BEGIN INFORMATION GIVEN

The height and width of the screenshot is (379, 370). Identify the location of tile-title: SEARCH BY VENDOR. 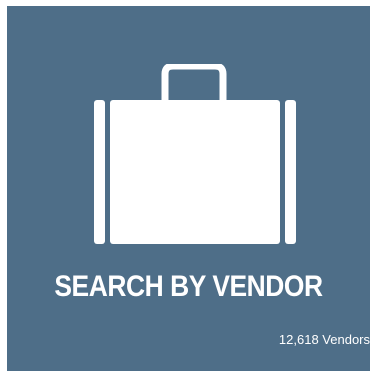
(188, 286).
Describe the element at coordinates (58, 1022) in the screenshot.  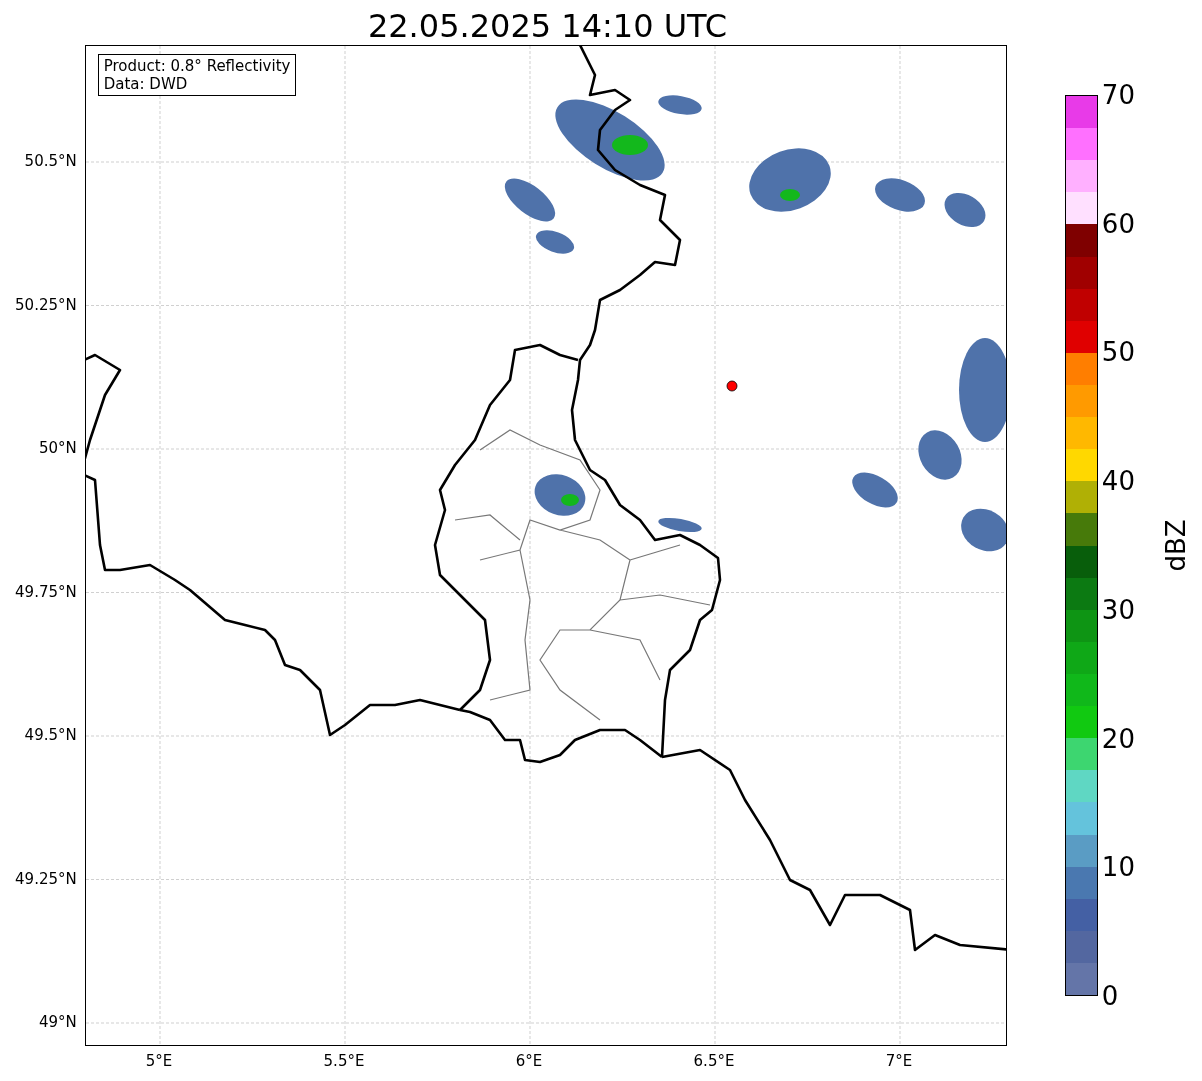
I see `axis-tick-label: 49°N` at that location.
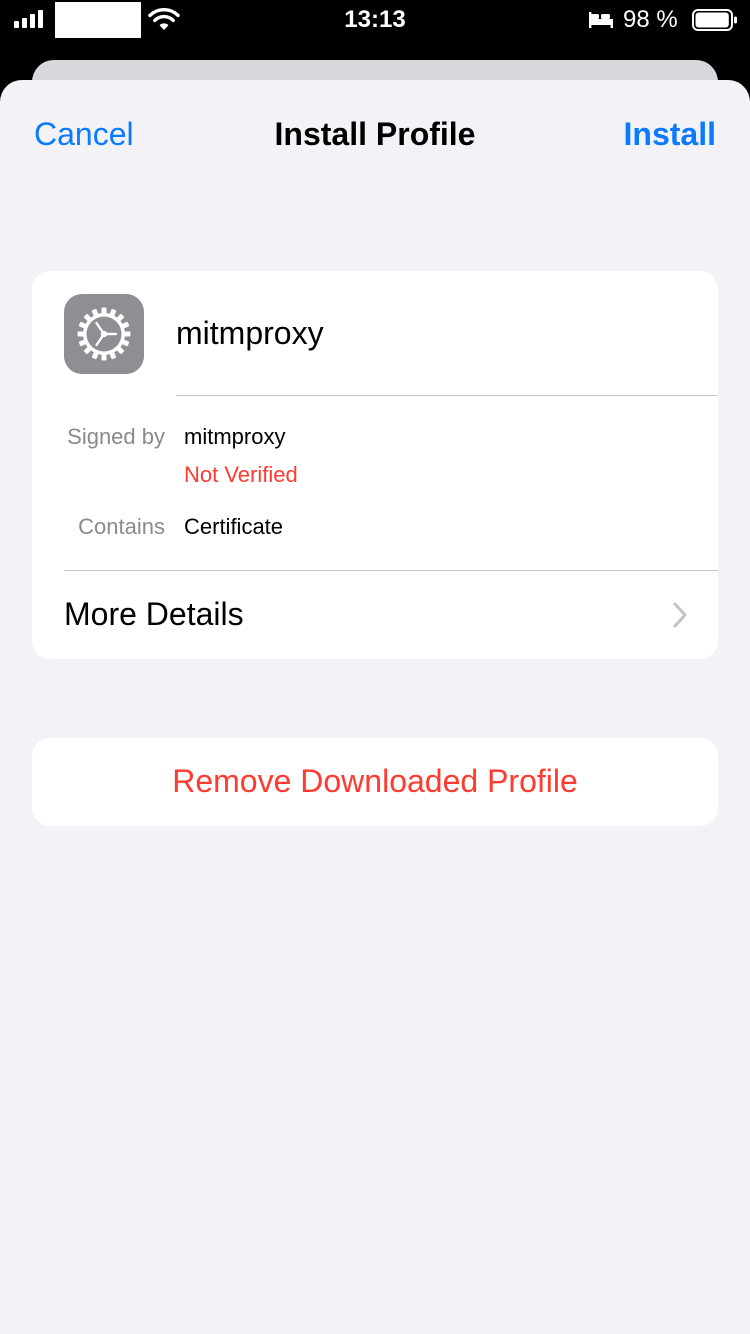 This screenshot has height=1334, width=750. What do you see at coordinates (234, 526) in the screenshot?
I see `contains-value: Certificate` at bounding box center [234, 526].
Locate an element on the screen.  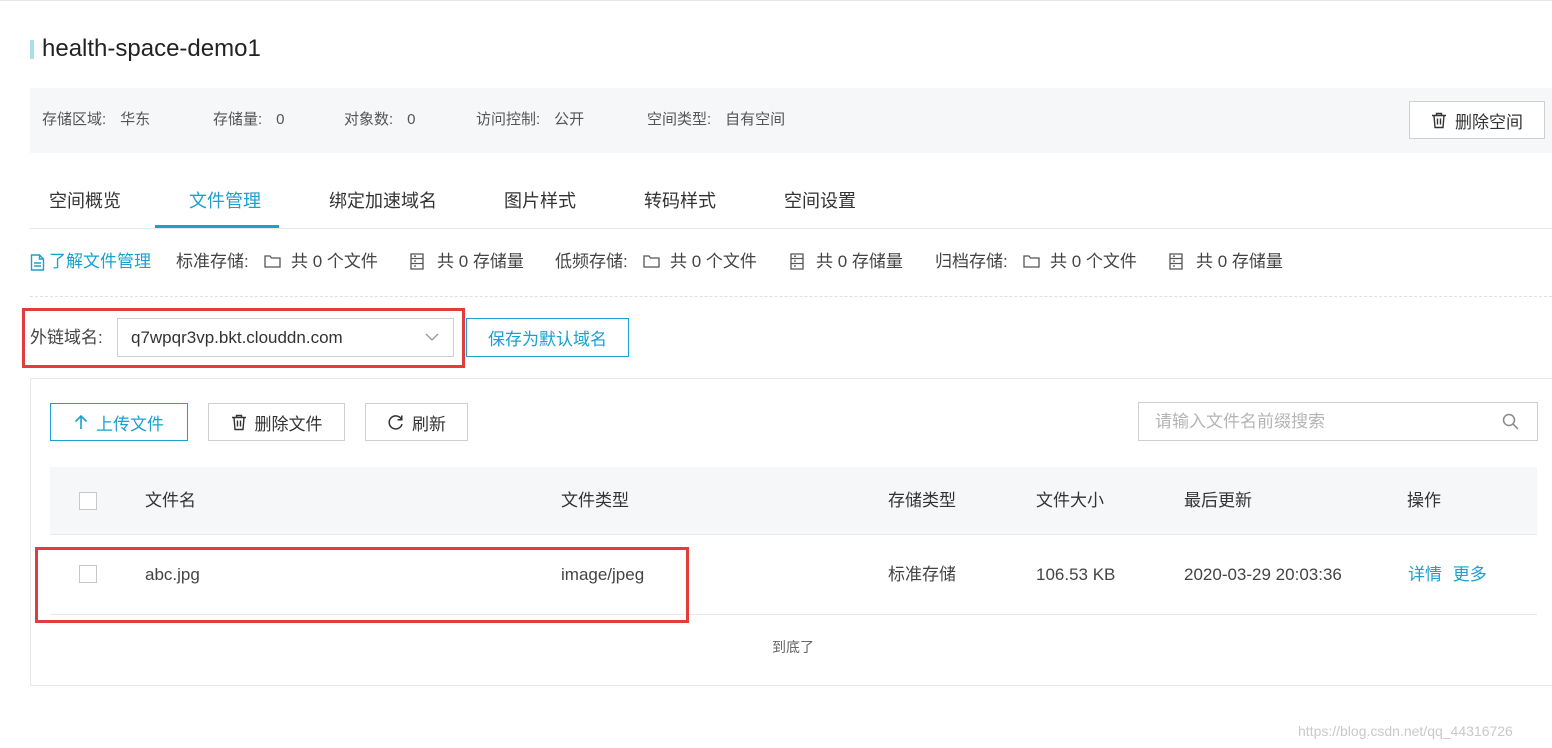
archive-storage-label: 归档存储: is located at coordinates (972, 262).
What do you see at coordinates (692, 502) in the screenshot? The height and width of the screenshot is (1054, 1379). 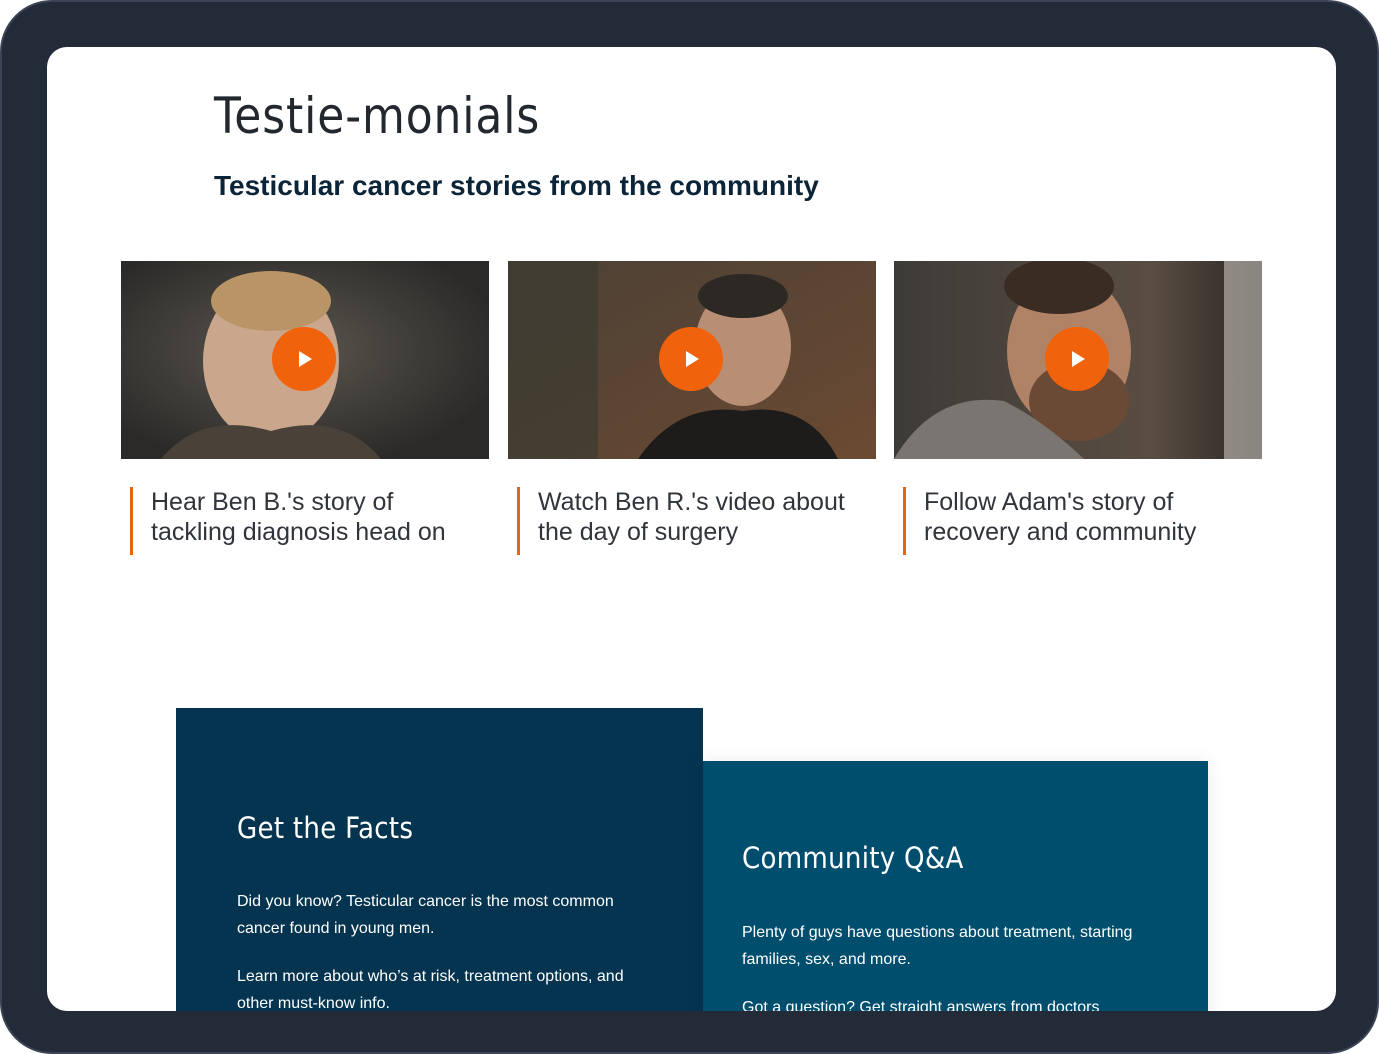 I see `caption-line: Watch Ben R.'s video about` at bounding box center [692, 502].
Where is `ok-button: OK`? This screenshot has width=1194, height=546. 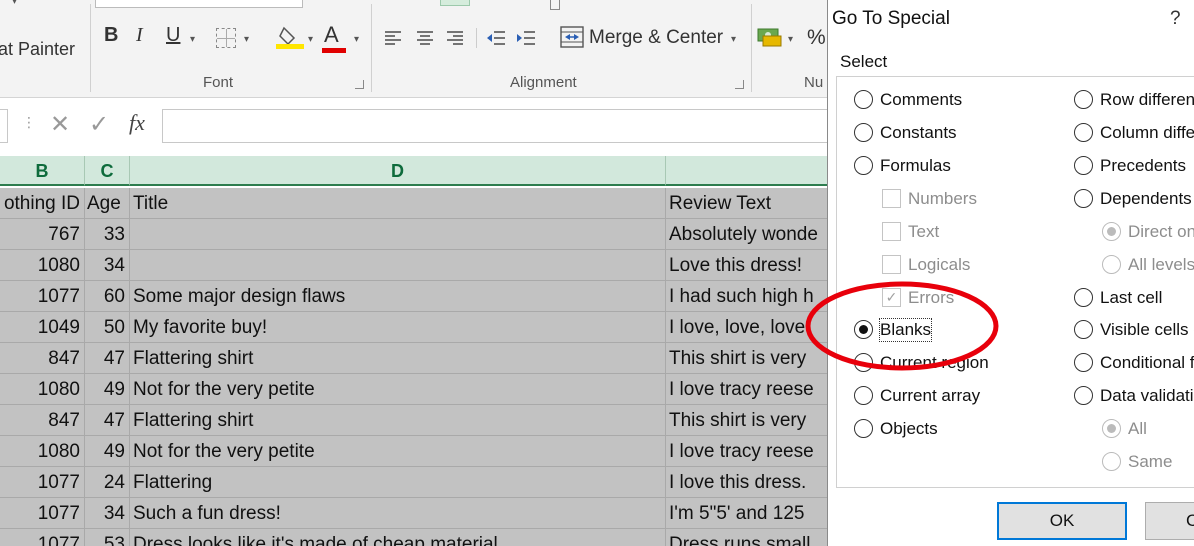 ok-button: OK is located at coordinates (1062, 521).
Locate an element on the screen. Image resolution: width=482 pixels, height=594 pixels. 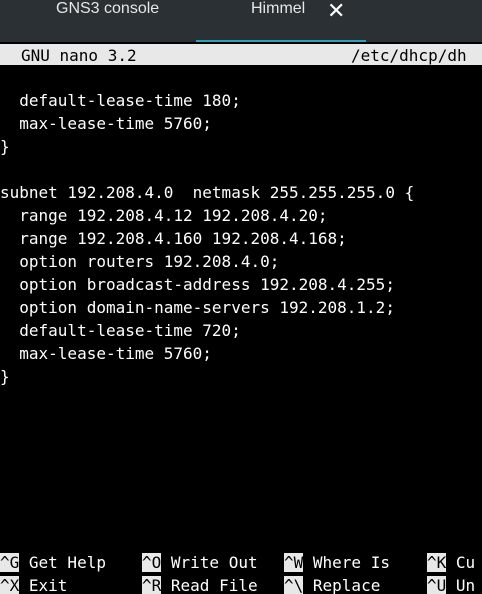
editor-line: option domain-name-servers 192.208.1.2; is located at coordinates (198, 308).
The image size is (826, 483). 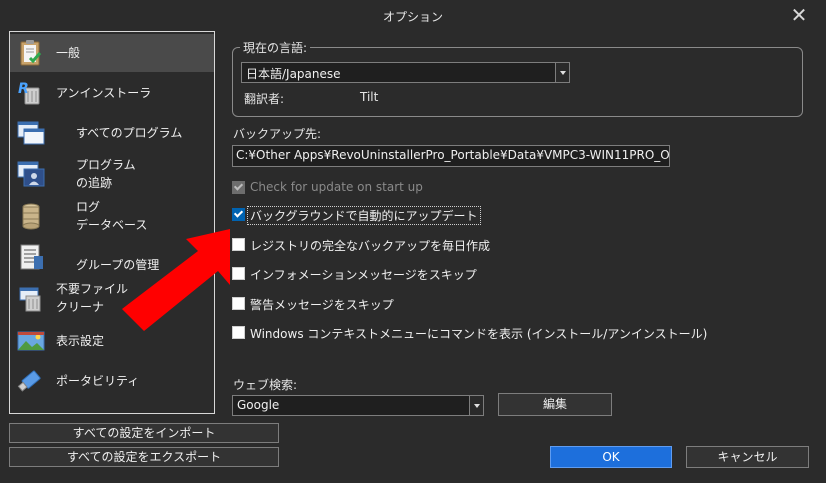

END INFORMATION GIVEN

YOUR ASSIGNMENT:
Please render the data as a Markdown table with columns Row and Line, starting at the line that contains "Describe the element" and ending at the line that contains "archive-storage-label: 归档存储: is", both ends included. Number each line, drop blank lines, and leave out the pictures.

REPLY TO THE EXERCISE:
| Row | Line |
|---|---|
| 1 | Describe the element at coordinates (58, 1022) in the screenshot.   |
| 2 | I see `axis-tick-label: 49°N` at that location. |
| 3 |  This screenshot has height=1334, width=750. What do you see at coordinates (234, 526) in the screenshot? |
| 4 | I see `contains-value: Certificate` at bounding box center [234, 526]. |
| 5 | Locate an element on the screen.   |
| 6 | archive-storage-label: 归档存储: is located at coordinates (972, 262). |